Traditionally, CFOs mostly conducted retrospective financial reporting and made decisions based on information that could take weeks – even months – to compile. Today, CFOs are expected to be able to track the financial performance of enterprise-wide assets and operations on a global scale in real time and make informed decisions that maximise profits and reduce unnecessary costs.
To do this, the underlying technology systems supporting enterprises have had to evolve. Traditional enterprise resource planning (ERP) systems often lack the real-time computing and predictive analytics capabilities of their more modern cloud-based peers, leaving many CFOs and other C-level decision-makers ill-equipped to deal with the demands of a highly complex and competitive modern business environment.
And, with the massive advancements of cloud-based systems like SAP’s S/4HANA Cloud over the past few years, many business leaders are re-evaluating the very nature of the enterprise planning software sitting at the core of their organisations.
The root of all (ERP) evil
Many business leaders running on-premise ERPs will attest to this: legacy systems with heavily customised ERPs makes administration and updating immensely challenging. The large ERP systems of yesteryear have left many organisations without the agility to meet modern market demands and have complicated the process of adding new functionality to fulfil modern challenges and rise to new opportunities.
In the realm of the CFO, for example, this can take the form of extracting information from the ERP and importing it into Excel to prepare financial reports. A consequence of this is diminished accuracy in reporting, which no organisation can afford.
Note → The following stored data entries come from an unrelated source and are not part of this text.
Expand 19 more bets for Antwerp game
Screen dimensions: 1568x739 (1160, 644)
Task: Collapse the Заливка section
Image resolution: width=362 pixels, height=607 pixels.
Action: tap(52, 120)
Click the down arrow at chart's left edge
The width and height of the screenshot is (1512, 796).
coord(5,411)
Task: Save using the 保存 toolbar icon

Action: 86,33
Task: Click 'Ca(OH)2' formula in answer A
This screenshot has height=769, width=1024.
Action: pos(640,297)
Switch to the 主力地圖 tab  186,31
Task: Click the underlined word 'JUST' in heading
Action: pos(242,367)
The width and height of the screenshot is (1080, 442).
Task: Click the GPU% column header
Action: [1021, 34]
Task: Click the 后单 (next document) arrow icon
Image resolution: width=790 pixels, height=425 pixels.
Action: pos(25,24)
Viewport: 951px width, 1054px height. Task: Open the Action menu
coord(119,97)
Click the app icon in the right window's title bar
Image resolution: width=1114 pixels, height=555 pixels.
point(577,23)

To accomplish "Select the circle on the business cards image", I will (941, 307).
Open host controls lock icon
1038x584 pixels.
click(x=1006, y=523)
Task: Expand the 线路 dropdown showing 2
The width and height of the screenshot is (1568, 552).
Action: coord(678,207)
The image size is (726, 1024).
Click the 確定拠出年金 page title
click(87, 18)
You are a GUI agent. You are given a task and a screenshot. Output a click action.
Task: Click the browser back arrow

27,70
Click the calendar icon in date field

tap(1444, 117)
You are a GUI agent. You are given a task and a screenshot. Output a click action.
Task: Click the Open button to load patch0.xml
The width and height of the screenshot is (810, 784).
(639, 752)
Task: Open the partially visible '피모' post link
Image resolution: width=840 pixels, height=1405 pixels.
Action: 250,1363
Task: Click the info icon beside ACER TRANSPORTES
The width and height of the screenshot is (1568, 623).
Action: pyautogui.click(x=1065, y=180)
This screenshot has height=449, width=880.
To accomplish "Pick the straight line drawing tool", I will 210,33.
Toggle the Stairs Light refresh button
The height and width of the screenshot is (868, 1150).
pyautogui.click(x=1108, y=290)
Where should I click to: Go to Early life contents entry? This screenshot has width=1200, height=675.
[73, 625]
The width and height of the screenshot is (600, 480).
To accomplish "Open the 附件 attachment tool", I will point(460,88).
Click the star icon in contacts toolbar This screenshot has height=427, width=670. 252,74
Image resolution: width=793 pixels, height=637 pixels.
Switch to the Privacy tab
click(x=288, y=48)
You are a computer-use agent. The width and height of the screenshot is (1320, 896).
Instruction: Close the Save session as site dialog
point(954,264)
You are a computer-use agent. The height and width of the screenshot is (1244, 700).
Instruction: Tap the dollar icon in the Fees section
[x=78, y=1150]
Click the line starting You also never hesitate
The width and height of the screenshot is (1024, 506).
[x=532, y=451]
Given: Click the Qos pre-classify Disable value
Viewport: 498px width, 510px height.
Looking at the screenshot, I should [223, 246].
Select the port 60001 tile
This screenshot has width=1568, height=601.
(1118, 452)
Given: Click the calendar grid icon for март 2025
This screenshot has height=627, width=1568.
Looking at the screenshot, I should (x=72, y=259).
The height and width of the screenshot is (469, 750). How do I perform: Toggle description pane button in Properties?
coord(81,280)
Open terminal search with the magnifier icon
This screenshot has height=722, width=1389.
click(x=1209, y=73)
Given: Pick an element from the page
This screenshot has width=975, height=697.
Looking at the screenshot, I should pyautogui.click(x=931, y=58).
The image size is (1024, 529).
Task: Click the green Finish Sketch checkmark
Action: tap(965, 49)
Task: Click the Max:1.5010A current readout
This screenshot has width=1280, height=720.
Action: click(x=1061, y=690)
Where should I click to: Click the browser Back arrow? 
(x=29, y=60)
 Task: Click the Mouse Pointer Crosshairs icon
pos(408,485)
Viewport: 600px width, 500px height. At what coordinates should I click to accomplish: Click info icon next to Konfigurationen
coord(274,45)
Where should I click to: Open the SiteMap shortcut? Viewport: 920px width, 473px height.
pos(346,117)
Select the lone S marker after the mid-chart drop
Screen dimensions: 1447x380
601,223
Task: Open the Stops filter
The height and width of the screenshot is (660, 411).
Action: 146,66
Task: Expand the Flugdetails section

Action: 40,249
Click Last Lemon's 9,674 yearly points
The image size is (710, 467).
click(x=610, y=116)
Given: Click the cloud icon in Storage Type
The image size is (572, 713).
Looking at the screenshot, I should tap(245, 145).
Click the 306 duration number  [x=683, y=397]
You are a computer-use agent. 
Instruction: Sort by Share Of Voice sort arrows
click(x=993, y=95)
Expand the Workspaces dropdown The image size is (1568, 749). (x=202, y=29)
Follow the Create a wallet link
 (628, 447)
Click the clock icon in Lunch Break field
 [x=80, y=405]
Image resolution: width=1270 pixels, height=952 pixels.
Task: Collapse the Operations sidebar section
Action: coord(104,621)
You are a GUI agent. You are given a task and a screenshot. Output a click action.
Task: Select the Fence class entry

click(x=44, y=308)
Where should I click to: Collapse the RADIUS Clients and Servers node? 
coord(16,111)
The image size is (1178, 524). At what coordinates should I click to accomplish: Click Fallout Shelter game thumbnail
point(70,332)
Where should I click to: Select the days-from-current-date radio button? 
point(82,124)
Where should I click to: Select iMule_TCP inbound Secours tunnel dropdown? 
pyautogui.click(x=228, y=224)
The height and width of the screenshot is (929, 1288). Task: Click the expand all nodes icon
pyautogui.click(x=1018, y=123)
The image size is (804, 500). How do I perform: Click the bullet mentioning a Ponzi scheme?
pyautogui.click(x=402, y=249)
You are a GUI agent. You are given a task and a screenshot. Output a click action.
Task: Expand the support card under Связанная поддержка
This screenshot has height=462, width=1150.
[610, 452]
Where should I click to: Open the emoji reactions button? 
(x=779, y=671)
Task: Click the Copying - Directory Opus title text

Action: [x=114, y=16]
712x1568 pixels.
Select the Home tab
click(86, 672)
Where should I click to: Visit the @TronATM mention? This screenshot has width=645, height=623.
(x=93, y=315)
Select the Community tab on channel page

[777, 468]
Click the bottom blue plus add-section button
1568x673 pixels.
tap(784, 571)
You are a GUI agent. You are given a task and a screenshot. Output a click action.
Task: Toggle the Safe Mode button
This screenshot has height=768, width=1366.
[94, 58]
In the broader context of the cost-saving efforts most CFOs are undergoing, time-to-value has become paramount when choosing and implementing new technology solutions. Traditional on-premise ERP implementations are complex and may take months to complete – in some cases longer.
With SAP’s Cloud ERP, the implementation is done in a matter of weeks. Total cost of ownership is also contained through functional savings, resource savings, IT equipment savings and reduced need for disaster recovery and backup solutions.
SAP’s cloud-based ERP solution further enable opportunities to incorporate new technologies such as machine learning, AI, predictive analytics and even blockchain. And while the use cases of these new technologies – in an enterprise context – may not have been entirely clear five or even three years ago, vendors have done an immense job with producing referenceable examples of new technologies delivering real business value.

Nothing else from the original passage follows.